### Recorded data
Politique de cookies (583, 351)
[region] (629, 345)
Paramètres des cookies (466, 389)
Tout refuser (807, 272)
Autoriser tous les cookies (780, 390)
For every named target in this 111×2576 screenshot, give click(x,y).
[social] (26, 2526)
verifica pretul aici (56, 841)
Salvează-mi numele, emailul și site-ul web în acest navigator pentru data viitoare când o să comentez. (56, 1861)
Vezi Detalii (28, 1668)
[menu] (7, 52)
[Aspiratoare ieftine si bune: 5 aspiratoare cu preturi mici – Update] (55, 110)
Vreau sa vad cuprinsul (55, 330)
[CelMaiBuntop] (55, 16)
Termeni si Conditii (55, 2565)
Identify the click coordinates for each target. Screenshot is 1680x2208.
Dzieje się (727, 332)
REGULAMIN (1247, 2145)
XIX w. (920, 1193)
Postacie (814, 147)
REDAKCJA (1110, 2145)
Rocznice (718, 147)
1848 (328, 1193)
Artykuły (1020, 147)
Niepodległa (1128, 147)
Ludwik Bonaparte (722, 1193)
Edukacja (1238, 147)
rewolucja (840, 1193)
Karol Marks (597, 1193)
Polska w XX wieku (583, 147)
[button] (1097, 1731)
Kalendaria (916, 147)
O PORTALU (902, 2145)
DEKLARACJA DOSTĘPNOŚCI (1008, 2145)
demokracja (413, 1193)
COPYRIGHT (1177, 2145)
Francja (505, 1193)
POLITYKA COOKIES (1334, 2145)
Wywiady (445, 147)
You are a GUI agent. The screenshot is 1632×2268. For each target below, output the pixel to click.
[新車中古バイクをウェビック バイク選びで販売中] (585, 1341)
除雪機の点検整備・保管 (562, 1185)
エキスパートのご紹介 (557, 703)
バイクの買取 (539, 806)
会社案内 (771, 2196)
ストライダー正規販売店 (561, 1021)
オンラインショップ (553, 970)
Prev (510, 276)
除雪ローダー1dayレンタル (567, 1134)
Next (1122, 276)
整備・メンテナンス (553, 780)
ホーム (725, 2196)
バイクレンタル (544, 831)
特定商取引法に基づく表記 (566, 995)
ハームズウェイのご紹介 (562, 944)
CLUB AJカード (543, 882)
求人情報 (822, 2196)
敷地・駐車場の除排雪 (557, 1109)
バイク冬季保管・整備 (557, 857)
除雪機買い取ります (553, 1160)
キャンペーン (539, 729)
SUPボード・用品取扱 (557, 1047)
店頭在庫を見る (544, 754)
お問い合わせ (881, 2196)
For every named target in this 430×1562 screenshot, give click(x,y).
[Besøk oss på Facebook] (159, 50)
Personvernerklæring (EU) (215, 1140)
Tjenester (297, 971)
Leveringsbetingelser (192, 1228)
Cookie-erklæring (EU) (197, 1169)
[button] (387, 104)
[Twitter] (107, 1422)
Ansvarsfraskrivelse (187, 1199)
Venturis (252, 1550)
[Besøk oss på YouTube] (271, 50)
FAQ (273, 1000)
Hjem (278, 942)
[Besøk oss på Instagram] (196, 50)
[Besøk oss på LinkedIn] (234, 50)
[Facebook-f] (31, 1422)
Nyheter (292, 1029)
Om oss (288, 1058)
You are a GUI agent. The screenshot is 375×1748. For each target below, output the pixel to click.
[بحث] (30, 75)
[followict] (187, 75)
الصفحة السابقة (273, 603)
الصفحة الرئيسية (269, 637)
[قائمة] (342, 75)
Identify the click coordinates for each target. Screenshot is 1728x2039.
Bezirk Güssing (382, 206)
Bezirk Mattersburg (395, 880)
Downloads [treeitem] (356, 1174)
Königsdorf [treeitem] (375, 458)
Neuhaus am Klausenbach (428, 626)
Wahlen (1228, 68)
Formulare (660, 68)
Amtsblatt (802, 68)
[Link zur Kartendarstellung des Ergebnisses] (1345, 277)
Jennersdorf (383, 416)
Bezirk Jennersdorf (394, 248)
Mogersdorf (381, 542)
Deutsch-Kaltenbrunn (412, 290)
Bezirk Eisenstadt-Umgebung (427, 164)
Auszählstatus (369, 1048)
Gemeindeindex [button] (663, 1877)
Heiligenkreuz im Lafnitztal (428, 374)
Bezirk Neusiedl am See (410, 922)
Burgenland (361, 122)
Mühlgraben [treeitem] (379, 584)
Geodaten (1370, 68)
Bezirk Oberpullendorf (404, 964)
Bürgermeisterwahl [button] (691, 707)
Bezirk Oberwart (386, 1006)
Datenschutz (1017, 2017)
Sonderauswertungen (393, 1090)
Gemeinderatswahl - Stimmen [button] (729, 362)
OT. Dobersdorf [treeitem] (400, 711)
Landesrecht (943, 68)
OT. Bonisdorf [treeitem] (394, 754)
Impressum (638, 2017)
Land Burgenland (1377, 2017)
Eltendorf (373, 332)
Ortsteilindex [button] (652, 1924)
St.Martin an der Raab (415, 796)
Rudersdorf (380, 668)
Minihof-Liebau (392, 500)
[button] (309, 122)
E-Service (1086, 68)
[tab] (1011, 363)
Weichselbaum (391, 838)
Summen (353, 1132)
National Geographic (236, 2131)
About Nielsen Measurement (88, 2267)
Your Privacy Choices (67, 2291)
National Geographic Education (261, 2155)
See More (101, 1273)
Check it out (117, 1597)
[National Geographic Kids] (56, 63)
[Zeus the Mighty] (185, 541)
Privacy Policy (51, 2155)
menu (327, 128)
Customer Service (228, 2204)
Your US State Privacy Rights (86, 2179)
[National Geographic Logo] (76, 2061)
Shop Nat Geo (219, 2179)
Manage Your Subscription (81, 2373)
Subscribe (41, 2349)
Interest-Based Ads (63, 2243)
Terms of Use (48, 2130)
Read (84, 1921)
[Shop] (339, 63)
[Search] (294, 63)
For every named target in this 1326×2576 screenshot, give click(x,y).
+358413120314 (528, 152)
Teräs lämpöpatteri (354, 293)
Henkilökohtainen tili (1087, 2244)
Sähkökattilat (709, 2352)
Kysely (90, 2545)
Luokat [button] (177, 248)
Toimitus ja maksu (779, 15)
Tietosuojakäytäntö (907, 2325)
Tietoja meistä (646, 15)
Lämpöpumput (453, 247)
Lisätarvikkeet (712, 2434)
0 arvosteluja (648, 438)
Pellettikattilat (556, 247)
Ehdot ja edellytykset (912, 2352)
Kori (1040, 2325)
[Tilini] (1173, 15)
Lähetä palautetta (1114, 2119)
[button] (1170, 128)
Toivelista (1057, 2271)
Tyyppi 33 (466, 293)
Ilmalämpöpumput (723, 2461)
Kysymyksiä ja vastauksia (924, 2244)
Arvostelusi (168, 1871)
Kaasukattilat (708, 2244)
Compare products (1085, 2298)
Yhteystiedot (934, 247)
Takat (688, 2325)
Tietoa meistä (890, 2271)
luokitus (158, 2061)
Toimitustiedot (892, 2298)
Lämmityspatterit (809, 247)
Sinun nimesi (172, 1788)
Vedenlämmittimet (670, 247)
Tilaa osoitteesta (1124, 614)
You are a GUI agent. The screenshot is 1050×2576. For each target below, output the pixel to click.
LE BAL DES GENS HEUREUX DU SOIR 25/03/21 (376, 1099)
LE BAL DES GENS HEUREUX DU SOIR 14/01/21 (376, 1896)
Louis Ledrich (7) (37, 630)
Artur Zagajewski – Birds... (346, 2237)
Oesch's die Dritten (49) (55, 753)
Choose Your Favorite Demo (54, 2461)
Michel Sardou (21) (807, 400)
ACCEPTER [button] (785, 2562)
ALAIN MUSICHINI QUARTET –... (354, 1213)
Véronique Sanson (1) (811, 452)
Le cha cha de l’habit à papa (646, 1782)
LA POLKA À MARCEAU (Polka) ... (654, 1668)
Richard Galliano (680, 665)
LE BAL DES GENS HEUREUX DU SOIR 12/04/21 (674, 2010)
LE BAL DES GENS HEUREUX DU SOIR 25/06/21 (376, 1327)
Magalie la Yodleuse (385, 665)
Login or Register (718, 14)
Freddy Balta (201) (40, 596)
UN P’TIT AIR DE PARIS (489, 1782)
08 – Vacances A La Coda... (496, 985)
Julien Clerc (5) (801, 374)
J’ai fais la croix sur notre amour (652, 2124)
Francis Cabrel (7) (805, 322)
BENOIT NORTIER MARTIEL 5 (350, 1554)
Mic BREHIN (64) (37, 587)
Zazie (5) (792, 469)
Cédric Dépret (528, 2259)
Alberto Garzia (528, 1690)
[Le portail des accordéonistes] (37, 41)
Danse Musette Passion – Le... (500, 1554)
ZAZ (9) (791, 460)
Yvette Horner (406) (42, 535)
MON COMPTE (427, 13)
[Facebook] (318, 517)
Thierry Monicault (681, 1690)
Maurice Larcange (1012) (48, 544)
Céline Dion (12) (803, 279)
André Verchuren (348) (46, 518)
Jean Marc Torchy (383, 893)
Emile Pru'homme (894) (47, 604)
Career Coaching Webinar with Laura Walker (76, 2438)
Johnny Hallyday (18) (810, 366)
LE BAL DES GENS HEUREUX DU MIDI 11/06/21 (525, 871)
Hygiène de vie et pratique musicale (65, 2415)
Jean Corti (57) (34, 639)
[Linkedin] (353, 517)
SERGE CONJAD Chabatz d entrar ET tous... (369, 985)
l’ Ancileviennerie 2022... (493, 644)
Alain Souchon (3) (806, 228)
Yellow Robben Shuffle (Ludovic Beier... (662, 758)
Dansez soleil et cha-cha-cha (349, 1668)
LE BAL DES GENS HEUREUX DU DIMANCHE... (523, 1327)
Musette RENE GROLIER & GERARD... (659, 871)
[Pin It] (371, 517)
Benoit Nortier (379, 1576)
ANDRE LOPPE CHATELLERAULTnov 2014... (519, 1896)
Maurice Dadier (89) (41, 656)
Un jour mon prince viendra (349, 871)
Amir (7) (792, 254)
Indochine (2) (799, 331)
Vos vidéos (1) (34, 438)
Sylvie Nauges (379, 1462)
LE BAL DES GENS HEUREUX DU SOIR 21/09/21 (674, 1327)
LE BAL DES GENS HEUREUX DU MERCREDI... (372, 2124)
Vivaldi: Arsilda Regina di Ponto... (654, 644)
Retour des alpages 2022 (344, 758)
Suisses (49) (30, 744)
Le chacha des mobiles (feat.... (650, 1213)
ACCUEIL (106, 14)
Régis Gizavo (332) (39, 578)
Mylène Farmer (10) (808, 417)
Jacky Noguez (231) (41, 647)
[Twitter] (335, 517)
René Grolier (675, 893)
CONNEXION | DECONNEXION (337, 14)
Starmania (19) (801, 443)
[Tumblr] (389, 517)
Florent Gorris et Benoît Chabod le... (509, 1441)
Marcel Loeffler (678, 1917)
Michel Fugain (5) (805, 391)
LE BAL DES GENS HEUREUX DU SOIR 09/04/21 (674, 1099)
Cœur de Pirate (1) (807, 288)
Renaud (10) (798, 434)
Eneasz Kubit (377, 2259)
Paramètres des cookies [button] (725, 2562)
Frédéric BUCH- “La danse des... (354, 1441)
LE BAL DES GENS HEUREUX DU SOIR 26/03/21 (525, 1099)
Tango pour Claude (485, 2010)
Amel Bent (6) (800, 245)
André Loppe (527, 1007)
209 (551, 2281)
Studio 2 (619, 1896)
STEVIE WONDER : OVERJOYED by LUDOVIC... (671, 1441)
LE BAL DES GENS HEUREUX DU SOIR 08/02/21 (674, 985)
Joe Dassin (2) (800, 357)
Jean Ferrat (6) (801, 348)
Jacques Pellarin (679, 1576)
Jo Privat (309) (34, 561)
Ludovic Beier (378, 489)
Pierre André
######
**Task goal:** A verbatim transcription is needed of the lines above, starting at the line with "バイク冬季保管・整備 (557, 857)" and ending at the line with "الصفحة الرئيسية (269, 637)", both included, and of nothing else.

**Response for this exercise:**
バイク冬季保管・整備 (557, 857)
除雪機買い取ります (553, 1160)
キャンペーン (539, 729)
SUPボード・用品取扱 (557, 1047)
店頭在庫を見る (544, 754)
お問い合わせ (881, 2196)
For every named target in this 430×1562 screenshot, give click(x,y).
[Besøk oss på Facebook] (159, 50)
Personvernerklæring (EU) (215, 1140)
Tjenester (297, 971)
Leveringsbetingelser (192, 1228)
Cookie-erklæring (EU) (197, 1169)
[button] (387, 104)
[Twitter] (107, 1422)
Ansvarsfraskrivelse (187, 1199)
Venturis (252, 1550)
[Besøk oss på YouTube] (271, 50)
FAQ (273, 1000)
Hjem (278, 942)
[Besøk oss på Instagram] (196, 50)
[Besøk oss på LinkedIn] (234, 50)
[Facebook-f] (31, 1422)
Nyheter (292, 1029)
Om oss (288, 1058)
You are a GUI agent. The screenshot is 375×1748. For each target below, output the pixel to click.
[بحث] (30, 75)
[followict] (187, 75)
الصفحة السابقة (273, 603)
الصفحة الرئيسية (269, 637)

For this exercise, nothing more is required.